I Am Having trouble Scraping names of games off a web page.. It is returning a blank array.. Once the name is scraped i want it to be written to a newly created Text file.. My Code should be below.. its nowhere near complete but im sure i will need a While condition..
def ScrapeK10():
siteToScrape = 'http://www.kiz10.com/new-games'
print '\n[!] Requesting Kiz10..'
kizReq = requests.get(siteToScrape)
print '\n[!] Scraping Newest Games...'
kizTree - html.fromstring(kizReq.content)
kizElement = kizTree.xpath('//strong[@class="bx-caption"]/text()')
print 'Latest Games : ', kizElement, '\n'
return
The problems im running into is im getting a blank array so im not sure if im actually scraping the site correctly or even using the correct xpath?
Still a little new to this.. Dont want to use Beautiful Soup nor do i want to use Scapy..
But my Goal is to scrape all games names in the web page i gave, And write them to a new file..
Can you use regex? Notice that all the game names are contained in a JavaScript object named 'itemsGame'.
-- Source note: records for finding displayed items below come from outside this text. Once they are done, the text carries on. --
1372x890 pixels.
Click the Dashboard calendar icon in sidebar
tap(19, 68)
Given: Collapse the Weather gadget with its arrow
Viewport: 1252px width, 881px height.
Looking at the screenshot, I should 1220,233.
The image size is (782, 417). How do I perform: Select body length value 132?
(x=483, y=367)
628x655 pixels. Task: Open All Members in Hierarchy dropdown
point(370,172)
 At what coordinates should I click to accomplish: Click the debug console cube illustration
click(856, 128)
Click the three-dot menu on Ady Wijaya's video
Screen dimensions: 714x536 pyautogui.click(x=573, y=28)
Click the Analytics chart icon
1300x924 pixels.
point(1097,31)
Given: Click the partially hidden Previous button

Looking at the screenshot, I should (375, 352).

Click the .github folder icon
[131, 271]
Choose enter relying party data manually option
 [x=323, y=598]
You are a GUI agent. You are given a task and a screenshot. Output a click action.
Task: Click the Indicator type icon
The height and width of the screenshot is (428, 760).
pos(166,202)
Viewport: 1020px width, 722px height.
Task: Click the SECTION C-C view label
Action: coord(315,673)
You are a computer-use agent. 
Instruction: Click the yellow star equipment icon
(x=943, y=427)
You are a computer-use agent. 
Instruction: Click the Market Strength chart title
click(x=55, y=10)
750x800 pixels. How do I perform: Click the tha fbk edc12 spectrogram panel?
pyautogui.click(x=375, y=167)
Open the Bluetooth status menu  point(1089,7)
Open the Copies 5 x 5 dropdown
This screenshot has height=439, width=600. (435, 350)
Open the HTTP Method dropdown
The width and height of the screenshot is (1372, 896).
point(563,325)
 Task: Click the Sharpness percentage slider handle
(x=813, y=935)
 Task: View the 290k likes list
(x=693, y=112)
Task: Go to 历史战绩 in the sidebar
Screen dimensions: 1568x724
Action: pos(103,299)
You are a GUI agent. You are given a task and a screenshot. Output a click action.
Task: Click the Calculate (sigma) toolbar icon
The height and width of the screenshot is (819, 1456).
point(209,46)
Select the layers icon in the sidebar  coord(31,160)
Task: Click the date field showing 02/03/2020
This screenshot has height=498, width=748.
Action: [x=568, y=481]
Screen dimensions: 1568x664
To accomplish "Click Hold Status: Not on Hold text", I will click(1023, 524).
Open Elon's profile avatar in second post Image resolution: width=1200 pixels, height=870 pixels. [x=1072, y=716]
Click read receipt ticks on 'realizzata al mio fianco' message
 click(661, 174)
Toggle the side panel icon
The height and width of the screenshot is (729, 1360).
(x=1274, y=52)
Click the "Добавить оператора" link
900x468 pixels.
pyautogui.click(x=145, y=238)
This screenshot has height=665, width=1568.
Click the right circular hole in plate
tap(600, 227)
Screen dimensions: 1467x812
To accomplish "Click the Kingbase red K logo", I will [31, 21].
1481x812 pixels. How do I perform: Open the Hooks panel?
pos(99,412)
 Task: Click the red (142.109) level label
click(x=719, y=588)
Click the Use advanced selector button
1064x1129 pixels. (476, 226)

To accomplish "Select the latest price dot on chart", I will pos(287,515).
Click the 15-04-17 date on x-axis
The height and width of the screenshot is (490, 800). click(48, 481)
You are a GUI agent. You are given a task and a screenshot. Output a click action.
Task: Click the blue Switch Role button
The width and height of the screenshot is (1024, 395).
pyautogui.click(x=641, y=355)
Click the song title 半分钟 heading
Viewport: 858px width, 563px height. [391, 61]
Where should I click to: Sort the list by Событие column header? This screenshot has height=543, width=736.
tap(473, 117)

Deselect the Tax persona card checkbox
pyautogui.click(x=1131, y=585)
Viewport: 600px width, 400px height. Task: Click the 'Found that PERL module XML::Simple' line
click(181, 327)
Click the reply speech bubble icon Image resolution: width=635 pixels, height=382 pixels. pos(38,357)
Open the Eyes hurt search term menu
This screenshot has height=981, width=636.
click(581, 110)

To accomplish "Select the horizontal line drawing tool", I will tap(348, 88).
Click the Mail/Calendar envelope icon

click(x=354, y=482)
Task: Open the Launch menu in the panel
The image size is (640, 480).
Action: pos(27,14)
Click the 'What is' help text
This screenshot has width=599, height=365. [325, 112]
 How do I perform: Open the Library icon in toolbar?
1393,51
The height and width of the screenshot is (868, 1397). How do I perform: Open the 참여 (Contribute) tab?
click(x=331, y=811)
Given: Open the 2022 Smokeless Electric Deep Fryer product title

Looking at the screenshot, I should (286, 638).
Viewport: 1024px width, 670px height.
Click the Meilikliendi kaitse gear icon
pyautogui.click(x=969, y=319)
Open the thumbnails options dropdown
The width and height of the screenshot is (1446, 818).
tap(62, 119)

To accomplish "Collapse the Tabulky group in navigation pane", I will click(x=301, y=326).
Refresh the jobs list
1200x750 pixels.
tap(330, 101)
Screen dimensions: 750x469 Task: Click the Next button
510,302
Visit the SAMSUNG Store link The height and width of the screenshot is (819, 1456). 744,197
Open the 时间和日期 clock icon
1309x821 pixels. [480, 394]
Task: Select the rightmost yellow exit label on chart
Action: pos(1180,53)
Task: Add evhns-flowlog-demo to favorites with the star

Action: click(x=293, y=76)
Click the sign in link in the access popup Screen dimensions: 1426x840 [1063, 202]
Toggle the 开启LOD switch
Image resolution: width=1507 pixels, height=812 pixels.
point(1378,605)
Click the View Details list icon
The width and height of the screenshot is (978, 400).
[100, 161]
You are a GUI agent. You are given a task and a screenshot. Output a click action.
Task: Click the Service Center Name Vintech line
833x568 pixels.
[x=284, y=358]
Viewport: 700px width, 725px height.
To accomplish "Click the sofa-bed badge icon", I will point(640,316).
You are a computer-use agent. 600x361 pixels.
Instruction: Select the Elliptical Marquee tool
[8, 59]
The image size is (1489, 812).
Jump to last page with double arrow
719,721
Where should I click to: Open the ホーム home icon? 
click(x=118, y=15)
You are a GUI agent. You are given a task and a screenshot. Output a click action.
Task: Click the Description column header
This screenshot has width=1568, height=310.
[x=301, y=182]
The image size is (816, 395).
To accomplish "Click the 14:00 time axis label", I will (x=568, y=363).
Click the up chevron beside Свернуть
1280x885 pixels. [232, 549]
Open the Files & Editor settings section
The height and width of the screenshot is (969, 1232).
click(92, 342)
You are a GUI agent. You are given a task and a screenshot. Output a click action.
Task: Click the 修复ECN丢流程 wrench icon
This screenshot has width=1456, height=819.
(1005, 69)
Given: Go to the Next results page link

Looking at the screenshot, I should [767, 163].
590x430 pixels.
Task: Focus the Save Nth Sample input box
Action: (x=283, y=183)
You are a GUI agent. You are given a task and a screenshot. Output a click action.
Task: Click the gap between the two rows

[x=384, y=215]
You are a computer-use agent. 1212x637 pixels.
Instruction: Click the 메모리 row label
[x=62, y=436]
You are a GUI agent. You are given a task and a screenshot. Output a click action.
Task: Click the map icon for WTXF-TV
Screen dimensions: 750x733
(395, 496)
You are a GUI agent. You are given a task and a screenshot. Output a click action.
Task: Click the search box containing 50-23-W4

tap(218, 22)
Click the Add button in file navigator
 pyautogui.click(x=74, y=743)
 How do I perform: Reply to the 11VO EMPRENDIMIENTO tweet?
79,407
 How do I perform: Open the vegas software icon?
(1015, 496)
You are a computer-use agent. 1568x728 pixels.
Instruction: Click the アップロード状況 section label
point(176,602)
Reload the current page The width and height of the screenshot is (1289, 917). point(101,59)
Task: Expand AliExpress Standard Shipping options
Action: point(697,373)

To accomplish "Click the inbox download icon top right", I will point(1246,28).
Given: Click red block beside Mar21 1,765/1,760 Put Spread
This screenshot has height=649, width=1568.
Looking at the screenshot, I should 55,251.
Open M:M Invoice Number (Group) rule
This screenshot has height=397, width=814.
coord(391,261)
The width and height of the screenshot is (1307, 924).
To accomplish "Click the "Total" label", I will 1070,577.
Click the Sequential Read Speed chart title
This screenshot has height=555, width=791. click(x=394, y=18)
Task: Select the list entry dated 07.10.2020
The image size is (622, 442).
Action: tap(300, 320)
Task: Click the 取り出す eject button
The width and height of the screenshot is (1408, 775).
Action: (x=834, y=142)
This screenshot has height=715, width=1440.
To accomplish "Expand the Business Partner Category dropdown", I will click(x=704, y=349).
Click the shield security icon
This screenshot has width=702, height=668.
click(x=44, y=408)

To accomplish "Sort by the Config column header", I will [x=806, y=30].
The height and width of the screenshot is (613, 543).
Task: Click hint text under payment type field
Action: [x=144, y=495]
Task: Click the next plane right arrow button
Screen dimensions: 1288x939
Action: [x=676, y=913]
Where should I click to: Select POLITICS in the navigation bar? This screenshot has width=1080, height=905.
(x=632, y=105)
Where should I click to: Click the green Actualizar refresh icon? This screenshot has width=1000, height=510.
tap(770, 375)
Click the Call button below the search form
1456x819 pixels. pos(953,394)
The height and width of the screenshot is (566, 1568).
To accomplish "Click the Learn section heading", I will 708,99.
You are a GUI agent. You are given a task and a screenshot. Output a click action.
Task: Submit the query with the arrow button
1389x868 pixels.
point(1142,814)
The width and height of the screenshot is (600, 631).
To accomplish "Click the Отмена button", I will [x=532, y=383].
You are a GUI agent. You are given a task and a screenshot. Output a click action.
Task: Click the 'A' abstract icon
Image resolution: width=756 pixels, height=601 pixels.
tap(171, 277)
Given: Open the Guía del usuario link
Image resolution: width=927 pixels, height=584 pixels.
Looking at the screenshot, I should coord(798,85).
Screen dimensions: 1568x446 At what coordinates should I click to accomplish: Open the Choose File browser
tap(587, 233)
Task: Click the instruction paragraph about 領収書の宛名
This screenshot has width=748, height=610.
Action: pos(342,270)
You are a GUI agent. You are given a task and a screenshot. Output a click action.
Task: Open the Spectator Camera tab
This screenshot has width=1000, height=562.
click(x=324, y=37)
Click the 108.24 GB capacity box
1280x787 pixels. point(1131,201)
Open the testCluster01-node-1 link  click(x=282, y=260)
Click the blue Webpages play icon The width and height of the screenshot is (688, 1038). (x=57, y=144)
Use regex to filter this out, then use regex again to split each line.
This should do it
def main():
import re
import requests
url = "http://kiz10.com/index.php?page=newgames"
raw = requests.get(url).content
match = re.search("var itemsGame = \[(.*?)\];$", raw, re.M)
for line in re.findall('\[(.*?)\]', match.group(1)):
print(line.replace("'", "").split(",")[3].strip())
Alternatively you could just call eval() on the string from var itemsGame = to the next \n character.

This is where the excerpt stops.